Mentre i leader europei con imperdonabile ritardo si lambiccano su possibili misure condivise contro le impennate del gas, tra cui un tetto al prezzo del gas russo e un “commissariamento” della Borsa olandese Ttf, il mercato degli scambi di transazioni finanziarie sottostanti al gas, la riduzione della domanda resta l’unica risposta efficace nel breve. Tanto più se i flussi di gas dalla Russia si fermeranno completamente nel caso in cui, come minaccia il Cremlino, non saranno revocate le sanzioni. In questo caso non c’è tetto al prezzo di una commodity che viene a mancare che possa risolvere il problema di fondo e la riduzione della domanda dovrà per forza essere ancora maggiore di quella sperimentata finora.



Una riduzione dei flussi di fornitura di gas senza una preventiva flessione dei consumi sarebbe una Caporetto. Politicamente difficilissima, la strategia preventiva dei razionamenti, da alcuni soprannominata “winter is coming” che riecheggia il titolo del primo episodio della stagione Trono di Spade intesa come essere pronti al peggio, per l’Italia è riassunta nel Piano di contenimento dei consumi di gas relativo al settore civile, abitativo, residenziale, sia pubblico che privato, presentato ieri dal ministero per la Transizione ecologica.



Il piano si prefigge di tagliare tra 1° agosto 2022 e 31 marzo 2023, 8,2 miliardi di metri cubi di consumo di gas, usando diverse misure, che escludono per ora l’industria.
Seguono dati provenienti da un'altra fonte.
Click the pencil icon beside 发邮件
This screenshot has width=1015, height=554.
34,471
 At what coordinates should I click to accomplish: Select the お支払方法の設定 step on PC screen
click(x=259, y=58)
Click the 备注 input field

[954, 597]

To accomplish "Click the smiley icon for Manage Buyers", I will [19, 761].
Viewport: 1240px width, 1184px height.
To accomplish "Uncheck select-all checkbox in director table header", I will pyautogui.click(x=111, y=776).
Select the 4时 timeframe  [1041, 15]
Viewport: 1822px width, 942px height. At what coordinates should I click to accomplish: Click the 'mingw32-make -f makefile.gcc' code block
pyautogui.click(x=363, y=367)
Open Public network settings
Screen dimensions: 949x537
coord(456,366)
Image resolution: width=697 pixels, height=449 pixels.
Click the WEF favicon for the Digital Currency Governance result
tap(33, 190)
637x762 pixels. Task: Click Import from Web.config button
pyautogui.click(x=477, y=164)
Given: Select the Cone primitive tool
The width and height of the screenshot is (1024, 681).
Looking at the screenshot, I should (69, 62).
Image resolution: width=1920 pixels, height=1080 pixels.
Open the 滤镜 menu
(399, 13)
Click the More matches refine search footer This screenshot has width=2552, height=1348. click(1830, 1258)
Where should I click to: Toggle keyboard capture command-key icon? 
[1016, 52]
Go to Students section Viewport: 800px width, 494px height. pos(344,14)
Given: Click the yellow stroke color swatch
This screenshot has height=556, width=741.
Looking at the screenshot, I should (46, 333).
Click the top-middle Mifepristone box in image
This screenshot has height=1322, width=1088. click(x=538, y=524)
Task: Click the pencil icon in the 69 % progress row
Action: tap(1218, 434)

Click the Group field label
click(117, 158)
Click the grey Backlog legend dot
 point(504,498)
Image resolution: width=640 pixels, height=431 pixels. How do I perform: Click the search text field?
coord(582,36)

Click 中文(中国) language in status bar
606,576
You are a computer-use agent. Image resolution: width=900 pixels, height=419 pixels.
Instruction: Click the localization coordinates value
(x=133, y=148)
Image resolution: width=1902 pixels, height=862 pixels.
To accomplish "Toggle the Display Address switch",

La massimizzazione della produzione elettrica da fonti diverse dal gas, a cominciare dal carbone e dall’olio, copre circa un quarto dei consumi di gas russo evitati. Il contenimento del riscaldamento in case e uffici/commercio pesa per quasi il 40%. Si confermano i 15 giorni in meno all’anno di riscaldamento, la decurtazione di un’ora della durata giornaliera di accensione (variabile a seconda della zona geografica) e la riduzione di temperatura a 19°C con variazione di tolleranza di 2 gradi in più o in meno nelle case, nelle scuole, negli ospedali e negli uffici e 17°C per gli edifici destinati ad attività industriali e artigianali.



Il risparmio rimanente si ottiene con misure comportamentali volontarie da parte dei cittadini. Per incoraggiare atteggiamenti che ci riportano indietro di mezzo secolo all’epoca del primo shock petrolifero, quando le misure anti-spreco non avevano ancora finalità climatiche ma intrecciavano la valenza geopolitica ed economica attuali, il piano ministeriale prevede una campagna di comunicazione istituzionale per un consumo più consapevole di elettricità e gas.

Viene rilanciato il rapporto Enea, che promette fino al 10% di risparmi. Il piano – in attesa di decreti attuativi – riduce la pressione sugli stoccaggi riempiti sì oltre il rassicurante limite del 80%, ma dissanguando gli operatori energetici, tant’è che alcuni in affanno di liquidità invocano interventi di salvataggio statali. Come dimostra la linea di credito di 4 miliardi di franchi accordata dalla Confederazione elvetica ad Axpo.

Seppur limitato, si legge nel documento ministeriale, il contenimento dei consumi origina l’effetto di ridurre i prezzi al consumo, aiutando il bilanciamento tra domanda e offerta giornaliera.

È confortante che nel dibattito energetico, dopo tanto parlare di rincaro dei prezzi e stoccaggio, ci si occupi – finalmente – anche dei flussi di domanda. Probabilmente rimarrà un meritevole esercizio astratto, perché i risparmi si faranno comunque… per forza.